綰翎皺著眉,道:“我就是擔心這個,本想著多用幾味花粉和香木,再加上槐花、米粉本身的香氣,可以祛除這血楓的藥味,沒想到還是能覺出來。”
眾人都不知該如何是好,頗為苦惱。這時,綰翎看到門外有個粗使小丫頭在吃橘子,眼前突然靈光一閃:“或許有個辦法可以一試。”
之後,綰翎命人將上好的槐花蜜澆到涼粉上,涼透後,再用橘皮熏了兩柱香的時間。那藥味果然就消失了,甚至還帶上了橘皮的清香!

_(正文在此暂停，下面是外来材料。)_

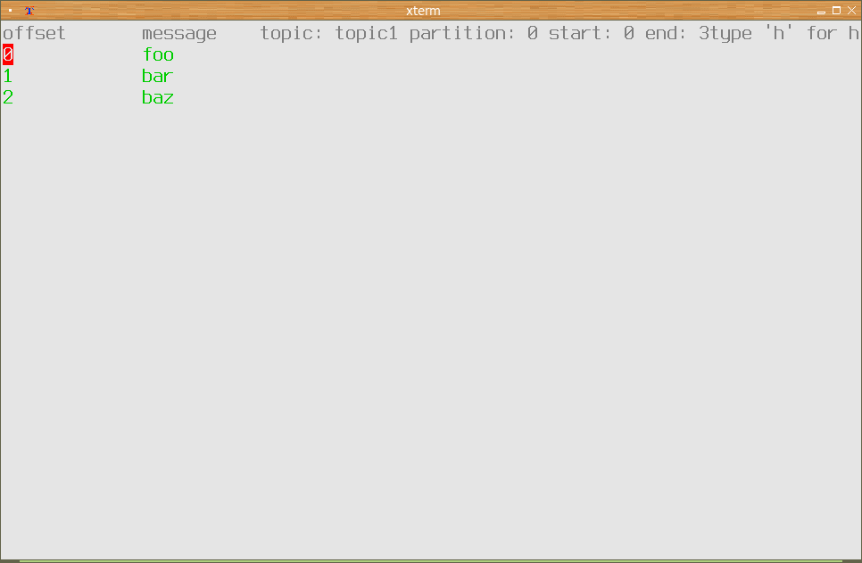Select the highlighted offset 0 cell
The image size is (862, 563).
pos(8,54)
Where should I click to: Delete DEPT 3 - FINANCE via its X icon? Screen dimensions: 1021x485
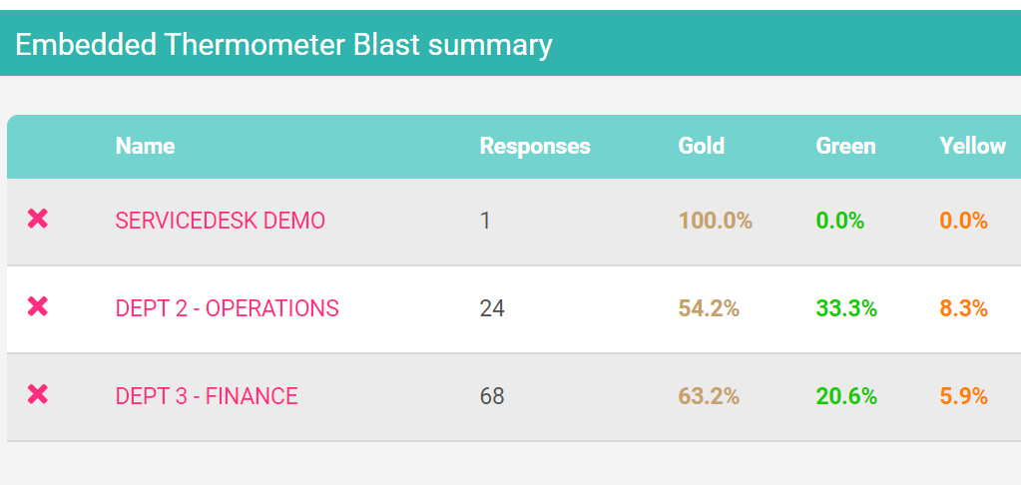pyautogui.click(x=38, y=394)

第二天,綰翎經過再次改良後,又做了一份新的藥槐花粉,並帶上木蘭親自到東苑景福園,拜訪太夫人。
起初門房不讓她們進去,還是葉景菡來後,才放了行。
綰翎知道自己現在不怎麼招待見,但她若不主動表孝心,又怎麼能親近這位疏淡的祖母呢?
不過沒想到的是,當她進入景福園宴客廳的時候,竟然看見葉浚遙也在。
“綰翎,見過祖母。”綰翎掩下驚訝,恭敬地跪下向太夫人行禮。
算起來,太夫人年紀還不足六十,按理說憑葉府的條件,她理應保養得很好才是。可綰翎卻見她頭發已花白,麵無血色,形容憔悴。
不過,便是如此,太夫人一身藍灰素服正襟端坐,仍是氣勢不減,眉眼與葉景城有幾分相似,正派威嚴。
“起來,坐吧。”太夫人語氣很是淡漠,似乎下麵跪著的並非是嫡親孫女,而隻是個上門拜訪的路人。
綰翎藏起心中疑惑,微笑著站起來,坐到葉浚遙身邊,想著,接下來該說什麼好?
畢竟多年不見,似乎應該好好相認一番才合乎常理啊。但眼前這情況,顯然不在常理之中。
綰翎想了想,自己現在並不了解太夫人,還是開門見山的好。
想到這裡,綰翎直接打開了食盒,裡麵槐花粉的香氣立刻湧了出來,馥鬱清新的花香幾乎彌漫了整個廳堂。
“綰翎,你這食盒裡是什麼?”葉浚遙好奇地問她。
此時,綰翎幾乎都要感激葉浚遙了,有他這麼一問,似乎淡了許多尷尬。
“這是槐花粉吧?”綰翎還沒回答,倒是太夫人先開了口,竟有幾分懷念的感覺在裡頭。
綰翎心中一喜,正想將食盒中的碟子取出,卻見太夫人身邊的一位老媽媽走了過來,神色謙恭卻堅定道:“二小姐,您的心意太夫人領了,但還是請您將此物帶回吧。”
她抬起頭來一看,這位老媽媽和太夫人年齡相當,敢如此擅作主張,想來是太夫人身邊的信任之人。
“這是為什麼,可否告知?”綰翎停下手中動作,口中問道,眼神卻看向太夫人。
“罷了,你就聽孫媽媽的,把這東西拿回去吧。”太夫人揮揮手,微不可聞地歎息了一下。
這時,卻聽得葉浚遙笑道:“祖母,張大夫雖然讓您少用涼性食物,但也沒說一點都不能沾啊。想來,凡事都是物極必反的。”
他說著,竟主動接過綰翎手中的食盒,親手取出碗碟,拿到太夫人麵前,道:“綰翎這麼多年沒見您了,這也是她的一份心意。”
綰翎跟著道:“是啊,祖母,槐花雖是涼性的,但它並非大寒之物,在這春季人容易血熱氣燥,少服食一些還是有好處的。”
她本來還想說,這並非是普通的槐花粉,裡頭加了幾味調理身子的草藥。後來想了想,還是沒說,這要說了,沒準太夫人更不敢碰了。
“好,既然浚遙也這麼說,那我就嘗嘗。”太夫人顯然很疼愛這個唯一的孫子。
太夫人嘗了一口,對綰翎的神色和緩了些,道:“我都有些年頭沒吃到這玩意兒了,不過……”說著,頓了頓。
“祖母您可是覺得味道哪裡不對?”綰翎見她這樣,心裡一緊,忙問道。
“你不用緊張。”太夫人的表情又多了三分暖意,“我就是覺得這槐花粉,味道似乎與我從前吃過的有些不同,好像有一抹若有似無的橘皮的清香,口感也更清甜。”
綰翎放下心來,便跟太夫人解釋了一番,又順著太夫人的話頭,聊了一番吃食養生方麵的話題。
葉浚遙時不時地插上一兩句,綰翎與太夫人原本緊張的第一次會麵,竟然也逐漸和緩下來。
“你這丫頭,懂得倒還挺多的。”太夫人看向綰翎的眼神,帶了幾分讚賞。